What this task involves :: Rewrite everything in the article about the Briggs brothers from "William, 19, then" down to "in performing arts.", putting "light board operator" in place of "lighting technician".

Text provided ::
▼▼▼

VICENZA, Italy – Ask Jerry Brees what’s the best part of his job and the director of Soldiers' Theatre will tell you about his “opportunity to mentor.”
Brees has had this chance with two brothers William and Christian Briggs, who began with youth productions and are now performing with adults.
“They performed together and were a joy to work with,” said Brees, who first worked with the brothers in the youth musical “Alice in Wonderland” in 2019.
William, 19, then performed in “Reflections - An Evening of Monologues.” Christian began exploring the technical aspects of theater, volunteering as a lighting technician for several shows that included the recent production of “Clue.”
During the month of April, the U.S. Army recognizes volunteerism. The week of April 17 is Volunteer Appreciation Week. One way to volunteer is through community theater programs. The Briggs brothers had different motivations for volunteering in performing arts.
“They stopped offering theater as a class at Vicenza High School, so I looked for an alternative,” William said.
He’s performed in many shows, to include “Monologue Night,” in 2018 and three shows in 2021. Most recently, William had roles in “It’s a Wonderful Life,” and a energetic performance as the “Wadsworth,” the butler in “Clue” in March.
At first, Christian, 15, was also on stage. But, he took to more technical aspects after lighting an improvisation comedy as William was on stage. Christian then helped with “Unforgettable Laughter” and “It's a Wonderful Life.” Now, Christian is returning to the stage for “As the World Goes Round,” the upcoming musical at Soldiers’ Theatre. The show will be in May.
“I’ve enjoyed helping William find the nuances in his performances, while working with Christian on the technical specifics of lighting the stage,” said Brees, noting the different approaches each brother takes to theater. “Both of them love and enjoy the process, the people and the excitement of providing quality entertainment to the community.”

▲▲▲

Source records ::
▼▼▼

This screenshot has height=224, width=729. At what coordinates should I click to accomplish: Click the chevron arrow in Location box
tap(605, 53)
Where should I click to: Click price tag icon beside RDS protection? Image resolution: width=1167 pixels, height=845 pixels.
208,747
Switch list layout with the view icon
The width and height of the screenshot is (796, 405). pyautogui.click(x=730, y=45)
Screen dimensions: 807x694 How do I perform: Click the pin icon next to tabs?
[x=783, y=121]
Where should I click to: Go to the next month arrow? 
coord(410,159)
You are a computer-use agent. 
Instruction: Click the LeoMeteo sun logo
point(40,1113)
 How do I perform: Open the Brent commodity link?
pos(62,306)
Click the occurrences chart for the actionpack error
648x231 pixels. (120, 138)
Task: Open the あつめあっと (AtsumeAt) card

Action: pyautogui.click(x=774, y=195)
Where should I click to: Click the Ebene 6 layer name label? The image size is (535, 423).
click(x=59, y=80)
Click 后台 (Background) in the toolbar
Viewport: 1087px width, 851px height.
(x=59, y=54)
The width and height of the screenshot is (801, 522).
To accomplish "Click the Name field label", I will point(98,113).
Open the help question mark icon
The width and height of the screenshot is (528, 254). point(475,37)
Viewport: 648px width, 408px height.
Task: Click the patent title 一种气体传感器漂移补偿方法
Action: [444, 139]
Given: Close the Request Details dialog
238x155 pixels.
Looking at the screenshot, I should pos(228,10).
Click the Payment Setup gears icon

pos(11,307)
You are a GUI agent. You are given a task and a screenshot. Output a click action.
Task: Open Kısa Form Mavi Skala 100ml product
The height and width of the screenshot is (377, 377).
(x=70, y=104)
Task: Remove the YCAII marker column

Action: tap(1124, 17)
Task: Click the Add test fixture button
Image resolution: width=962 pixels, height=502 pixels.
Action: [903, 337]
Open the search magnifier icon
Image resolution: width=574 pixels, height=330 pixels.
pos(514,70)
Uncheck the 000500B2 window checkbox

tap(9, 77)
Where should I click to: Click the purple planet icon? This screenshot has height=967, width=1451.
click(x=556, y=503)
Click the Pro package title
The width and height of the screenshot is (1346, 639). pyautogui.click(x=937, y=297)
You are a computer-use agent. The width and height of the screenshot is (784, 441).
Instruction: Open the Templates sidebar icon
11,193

▲▲▲

Solution to this exercise ::
William, 19, then performed in “Reflections - An Evening of Monologues.” Christian began exploring the technical aspects of theater, volunteering as a light board operator for several shows that included the recent production of “Clue.”
During the month of April, the U.S. Army recognizes volunteerism. The week of April 17 is Volunteer Appreciation Week. One way to volunteer is through community theater programs. The Briggs brothers had different motivations for volunteering in performing arts.